RE: [PATCH] KVM: x86: Sync the pending Posted-Interrupts

From: Kang, Luwei
Date: Mon Jan 28 2019 - 03:08:57 EST


> > Some Posted-Interrupts from passthrough devices may be lost or
> > overwritten when the vCPU is in runnable state.
> >
> > The SN (Suppress Notification) of PID (Posted Interrupt Descriptor)
> > will be set when the vCPU is preempted (vCPU in KVM_MP_STATE_RUNNABLE
> > state but not running on physical CPU). If a posted interrupt coming
> > at this time, the irq remmaping facility will set the bit of PIR
> > (Posted Interrupt Requests) but ON (Outstanding Notification).
> > So this interrupt can't be sync to APIC virtualization register and
> > will not be handled by Guest because ON is zero.
> >
> > Signed-off-by: Luwei Kang <luwei.kang@xxxxxxxxx>
> > ---
> > arch/x86/kvm/vmx/vmx.c | 2 +-
> > 1 file changed, 1 insertion(+), 1 deletion(-)
> >
> > diff --git a/arch/x86/kvm/vmx/vmx.c b/arch/x86/kvm/vmx/vmx.c index
> > f6915f1..820a03b 100644
> > --- a/arch/x86/kvm/vmx/vmx.c
> > +++ b/arch/x86/kvm/vmx/vmx.c
> > @@ -6048,7 +6048,7 @@ static int vmx_sync_pir_to_irr(struct kvm_vcpu *vcpu)
> > bool max_irr_updated;
> >
> > WARN_ON(!vcpu->arch.apicv_active);
> > - if (pi_test_on(&vmx->pi_desc)) {
> > + if (!bitmap_empty((unsigned long *)vmx->pi_desc.pir, NR_VECTORS)) {
> > pi_clear_on(&vmx->pi_desc);
> > /*
> > * IOMMU can write to PIR.ON, so the barrier matters even on UP.
> >
>
> This is a very delicate path. The bitmap check here is ordered after the vcpu->mode write in vcpu_enter_guest, matching the check of
> vcpu->mode in vmx_deliver_posted_interrupt (which comes after a write of
> PIR.ON):
>
> sender receiver
> write PIR
> write PIR.ON vcpu->mode = IN_GUEST_MODE
> smp_mb() smp_mb()
> read vcpu->mode sync_pir_to_irr
> read PIR.ON
>
> What you did should work, since PIR is written after PIR.ON anyway.

Hi Paolo:
I think what you mentioned PIR.ON here is PID.ON;
PID: Posted Interrupt Descriptor (a structure for PI which include 512 bits)
ON: Outstanding Notification (one bit of PID)
PIR: Posted Interrupt Requests (256 bits for each interrupt vector in PID)
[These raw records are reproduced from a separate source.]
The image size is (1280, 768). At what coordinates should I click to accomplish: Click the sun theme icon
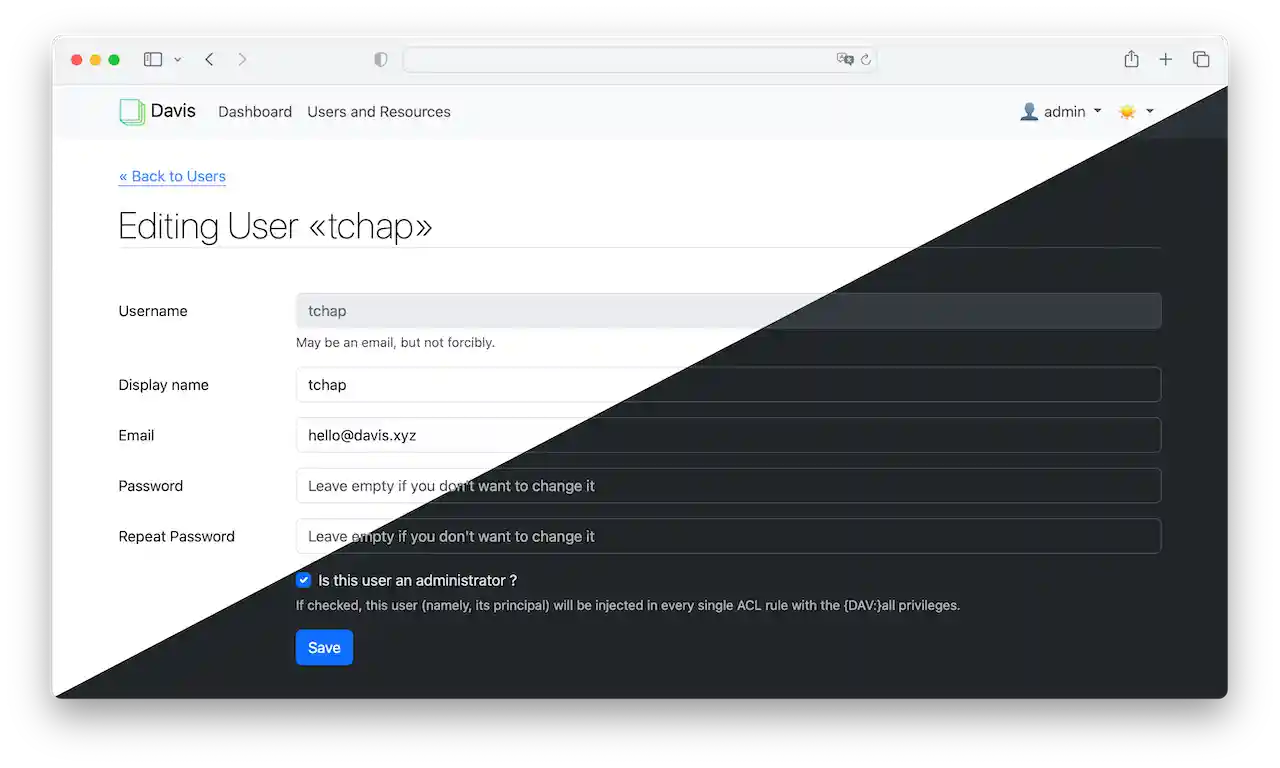[1127, 111]
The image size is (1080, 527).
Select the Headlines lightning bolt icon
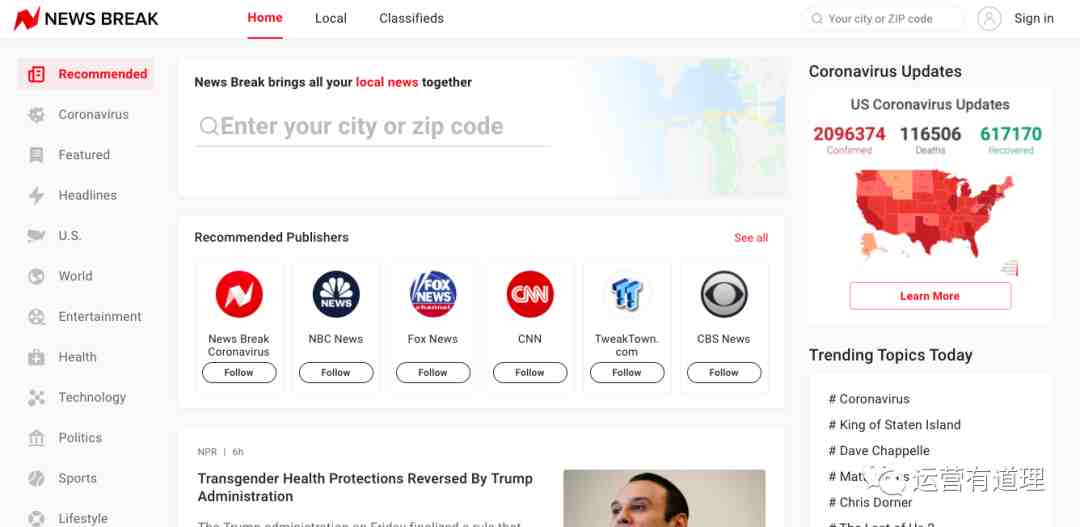[x=36, y=196]
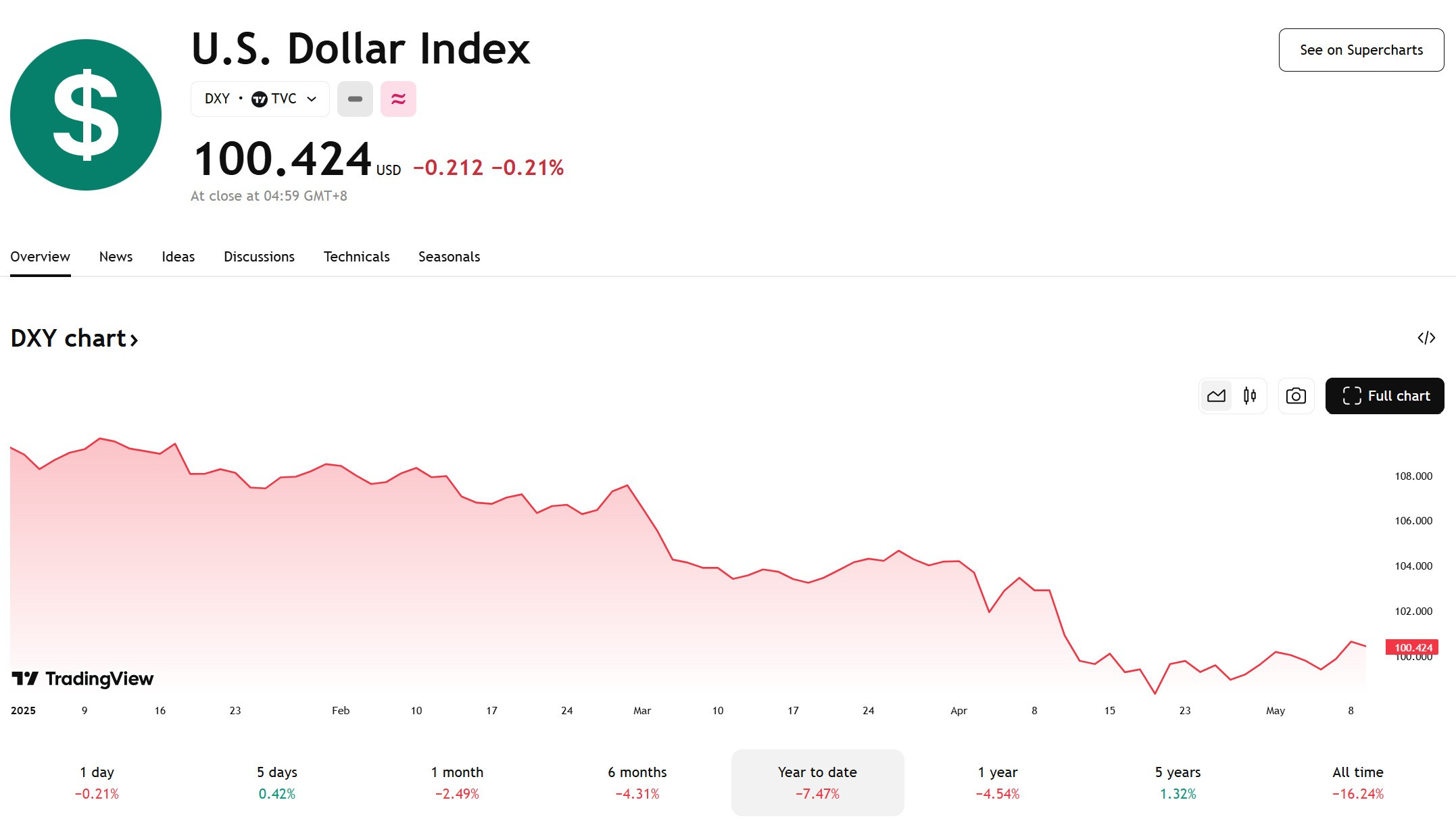This screenshot has height=823, width=1456.
Task: Click the TradingView logo on the chart
Action: pyautogui.click(x=82, y=678)
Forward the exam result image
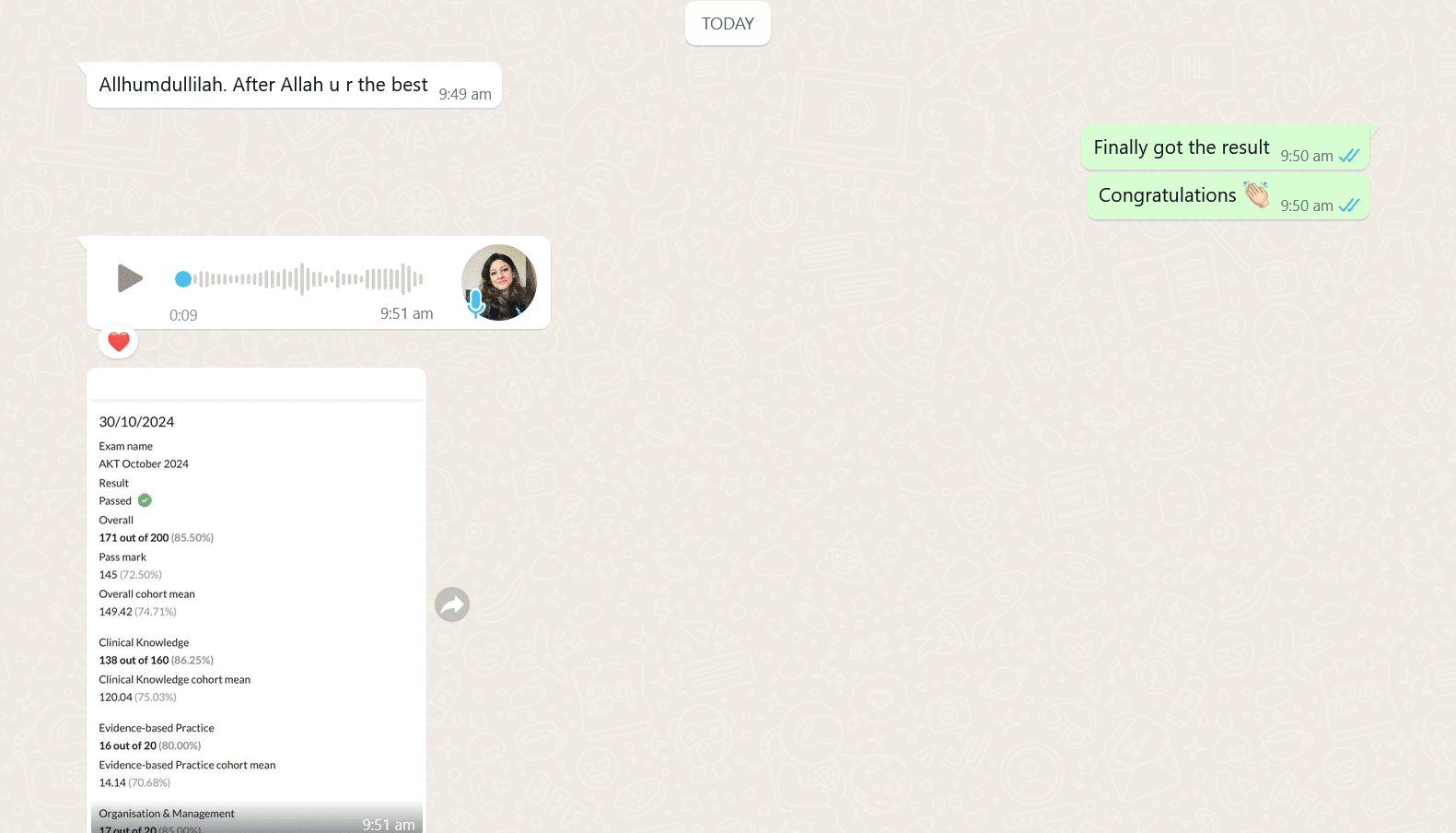 point(452,604)
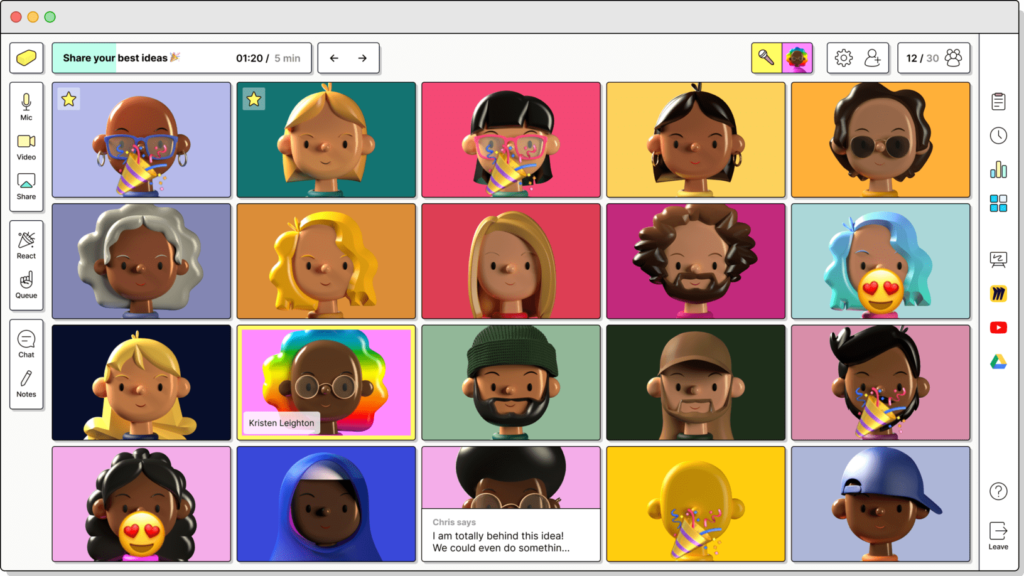Toggle the Mic in the left sidebar
1024x576 pixels.
pyautogui.click(x=26, y=105)
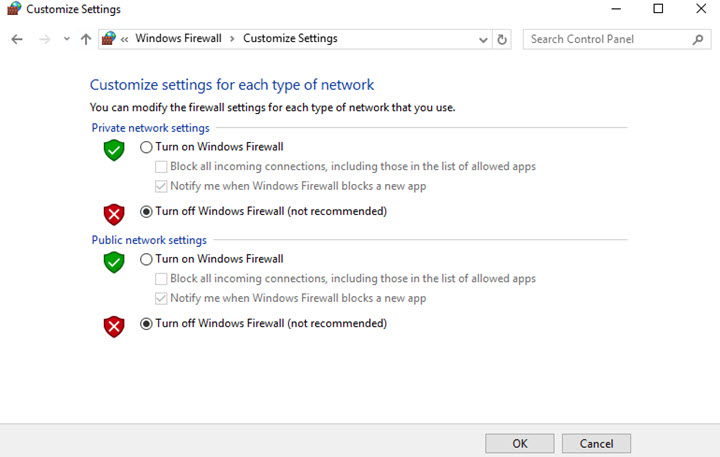
Task: Click the search magnifier icon
Action: point(698,39)
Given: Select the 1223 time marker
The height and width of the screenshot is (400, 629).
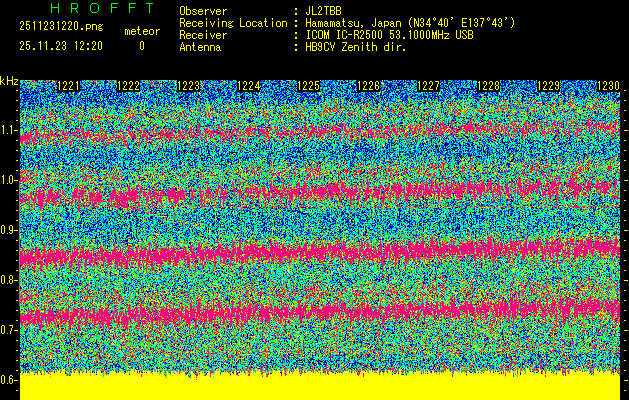Looking at the screenshot, I should tap(188, 86).
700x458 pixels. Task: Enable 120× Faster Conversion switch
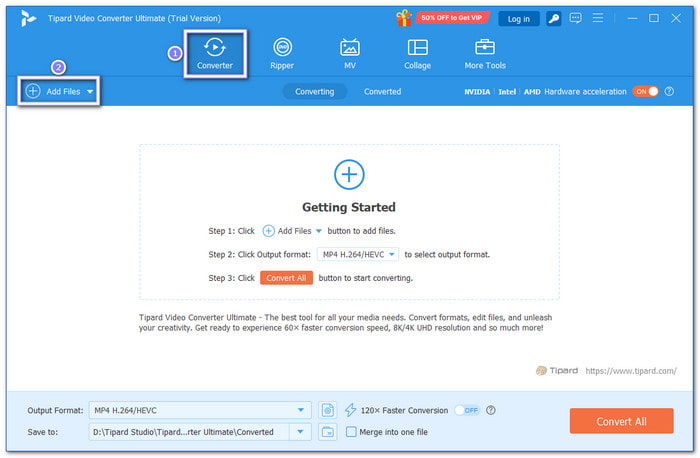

Before VT-d irq remapping, there just have PIR and ON in PID. Posted interrupt introduced by APICv can be used for send IPI. The working flow of sent a posted interrupt show in vmx_deliver_posted_interrupt().
1. Set PIR of PID
2. Set ON of PID
3. Send a IPI to target vCPU with notification vector (POSTED_INTR_VECTOR) if target vCPU is Running on a pCPU; have no vm-exit and handed by guest interrupt handler directly.
4. if the target vCPU is not Running on pCPU, invoke kvm_vcpu_kick() to wake up this vCPU or send RESCHEDULE_VECTOR IPI to target pCPU to make the vCPU running as soon as possible.
5. follow 4. The vCPU prepare to run (vcpu_enter_guest) and sync the posted interrupt of ON is set.

It looks like work well.
VT-d irq remapping facility introduce SN, NV, NDST in PID. These are used by irq remapping facility and CPU donât care these flags.
6. The bit of SN will be set when vCPU id preempted (runnable but not running).
commit 28b835d60fcc2498e717cf5e6f0c3691c24546f7
KVM: Update Posted-Interrupts Descriptor when vCPU is preempted
7. if a interrupt coming at this moment, irq remapping facility just set PIR but *not* set ON (VT-d spec 9.12).
So, here, the interrupt can't be sync to IRR because ON is 0.

I add some log here and found some interrupt recorded in PIR but ON is zero. It will impact the performance of pass through device.

> However, you should at least change the comment in vcpu_enter_guest to mention "before reading PIR" instead of "before reading
> PIR.ON".

Will do that. I think the "checking PIR.ON" should be PID.ON. I will fix it.

>
> Alternatively, would it be possible to instead set ON when SN is cleared? The clearing of SN is in pi_clear_sn, and you would have instead
> something like

SN is cleared when the corresponding vCPU is running on pCPU. I think we can't set ON when SN is cleared. Because there have some words in VT-d spec 9.12:
If ON is set at the time of hardware posting an interrupt to PIR field, notification event is not generated.

>
> WRITE_ONCE(u16 *)&pi_desc->on_sn, POSTED_INTR_ON);

We already have a function (pi_test_on) to check the bit of POSTED_INTR_ON. So I think it is unnecessary.

Thanks,
Luwei Kang

>
> where on_sn is added to struct pi_desc like this:
>
> @@ -61,4 +60,5 @@ struct pi_desc {
> u32 ndst;
> };
> + u16 on_sn;
> u64 control;
> };
>
> Paolo